Extract exactly and only the lines from the one containing "Task: Click the Mkt cap value 117.44M" through the end of the entries below. Pictures should not appear in the copy.
[[ Records to process open ]]
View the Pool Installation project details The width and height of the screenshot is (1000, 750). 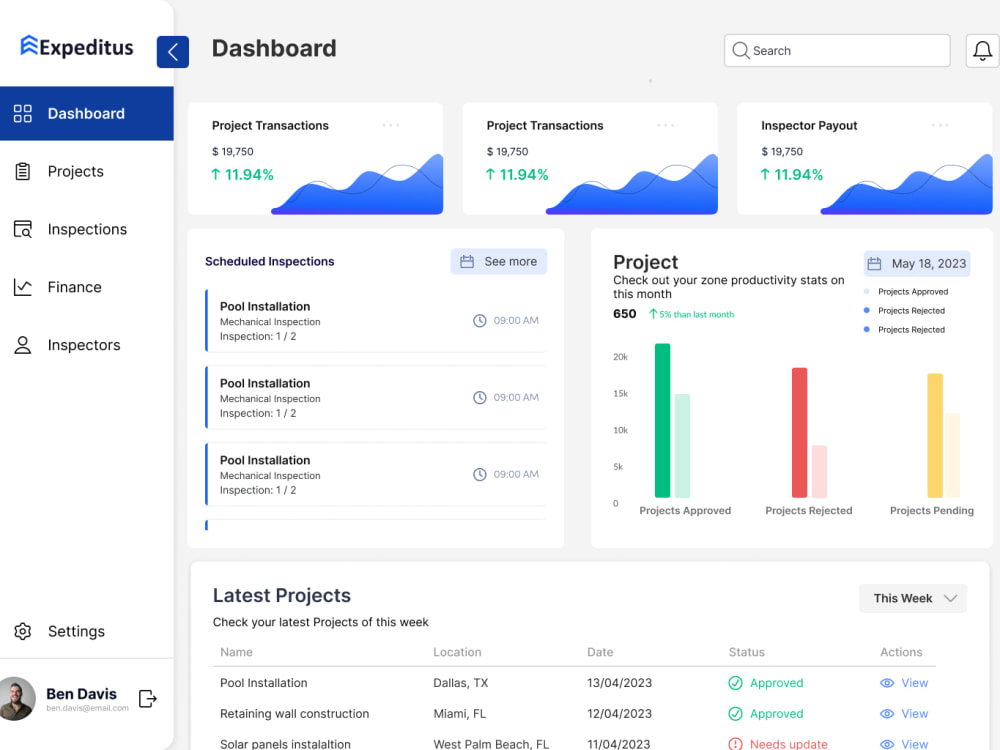tap(903, 683)
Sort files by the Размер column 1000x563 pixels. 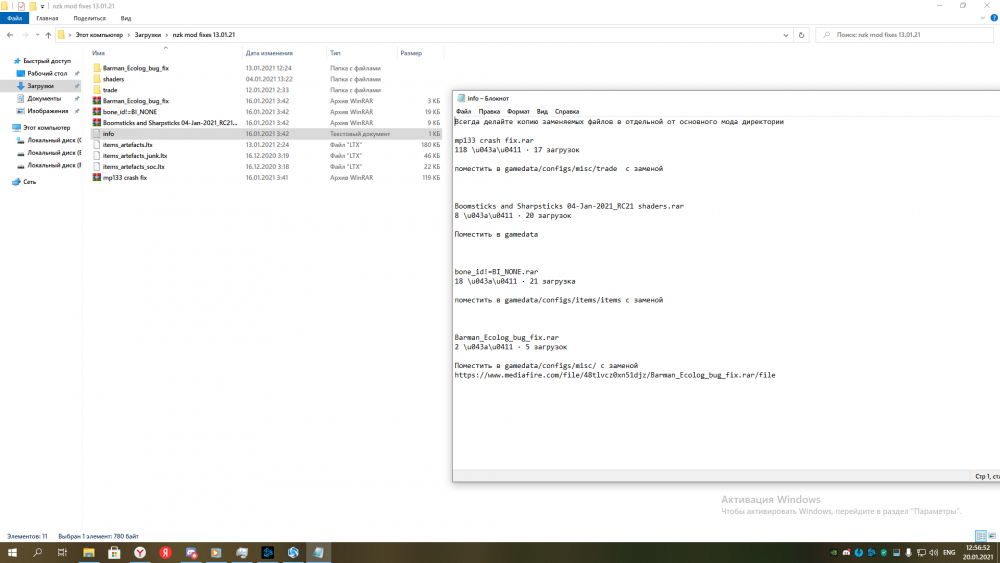[411, 53]
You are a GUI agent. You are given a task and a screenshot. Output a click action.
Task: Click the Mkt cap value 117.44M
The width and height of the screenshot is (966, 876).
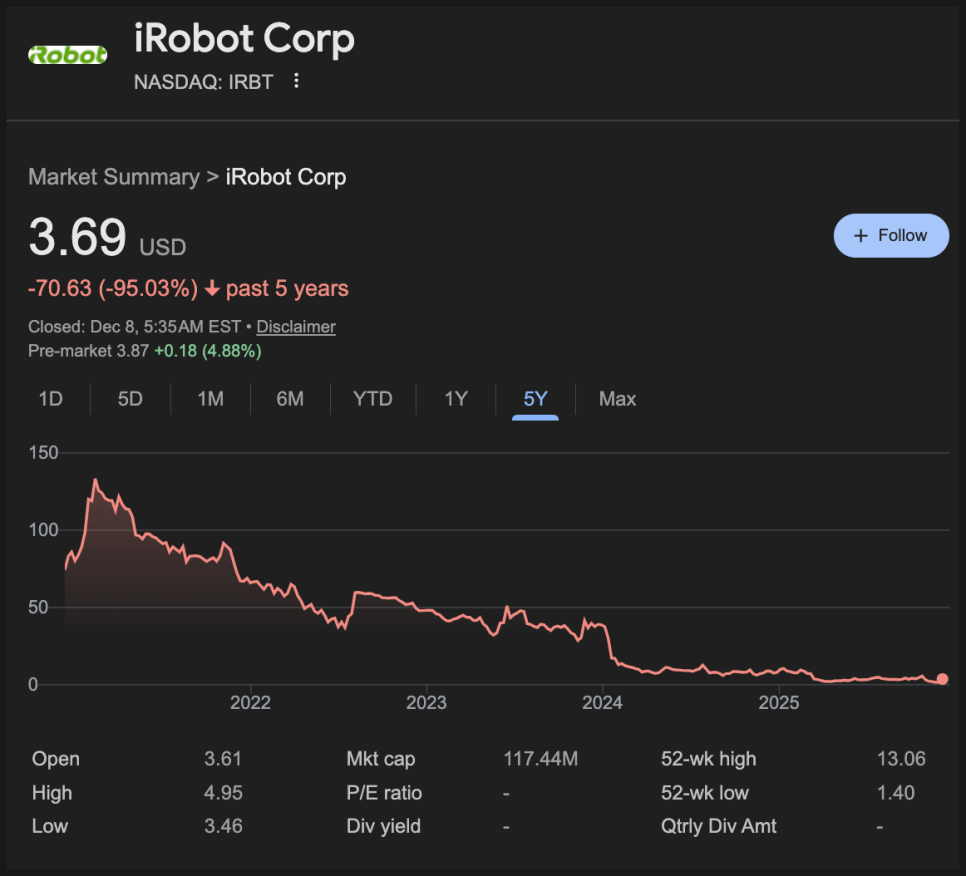coord(540,759)
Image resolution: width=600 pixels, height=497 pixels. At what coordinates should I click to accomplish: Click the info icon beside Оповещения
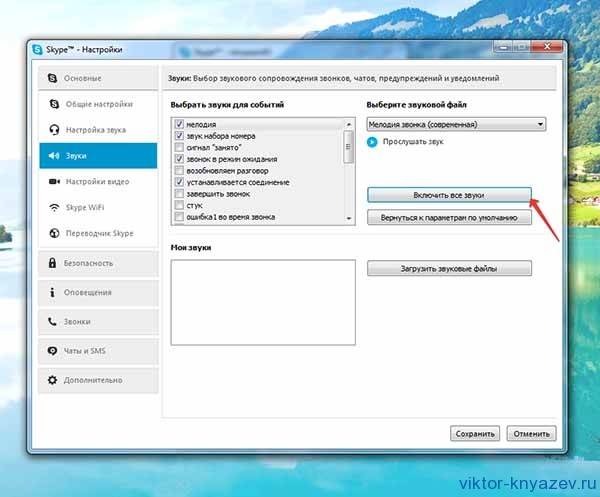pyautogui.click(x=52, y=293)
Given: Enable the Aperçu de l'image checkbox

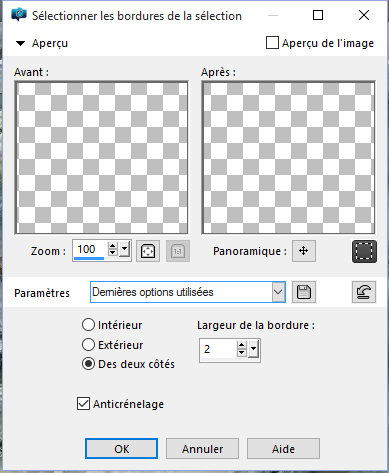Looking at the screenshot, I should pyautogui.click(x=272, y=43).
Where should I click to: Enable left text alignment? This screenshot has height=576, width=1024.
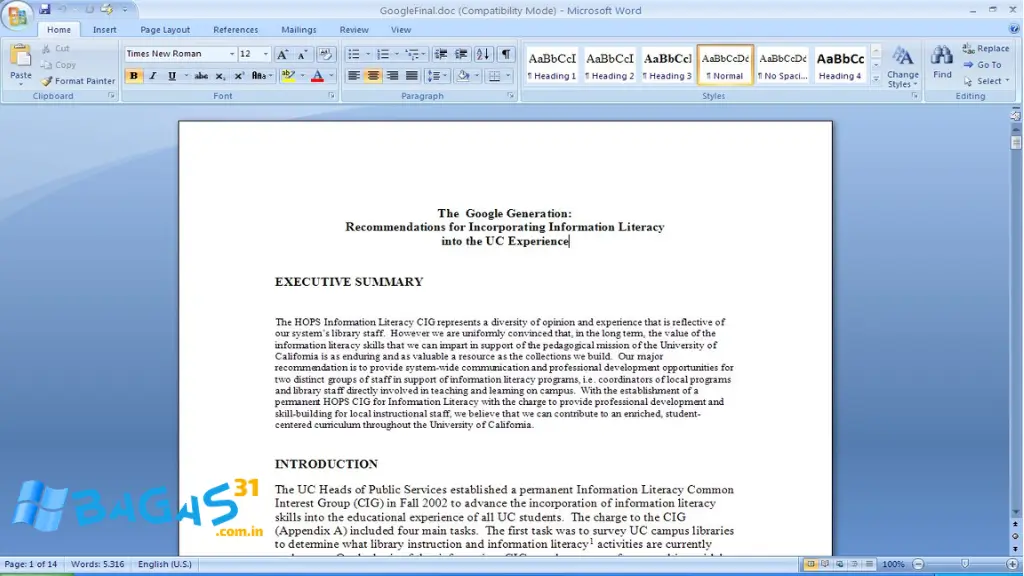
[[ Records to process closed ]]
(Answer box):
Task: Click the Mkt cap value 117.44M
The width and height of the screenshot is (966, 876).
coord(540,759)
Image resolution: width=600 pixels, height=497 pixels. At what coordinates should I click to accomplish: Click the info icon beside Оповещения
pyautogui.click(x=52, y=293)
Given: Enable the Aperçu de l'image checkbox

Looking at the screenshot, I should pyautogui.click(x=272, y=43).
Where should I click to: Enable left text alignment? This screenshot has height=576, width=1024.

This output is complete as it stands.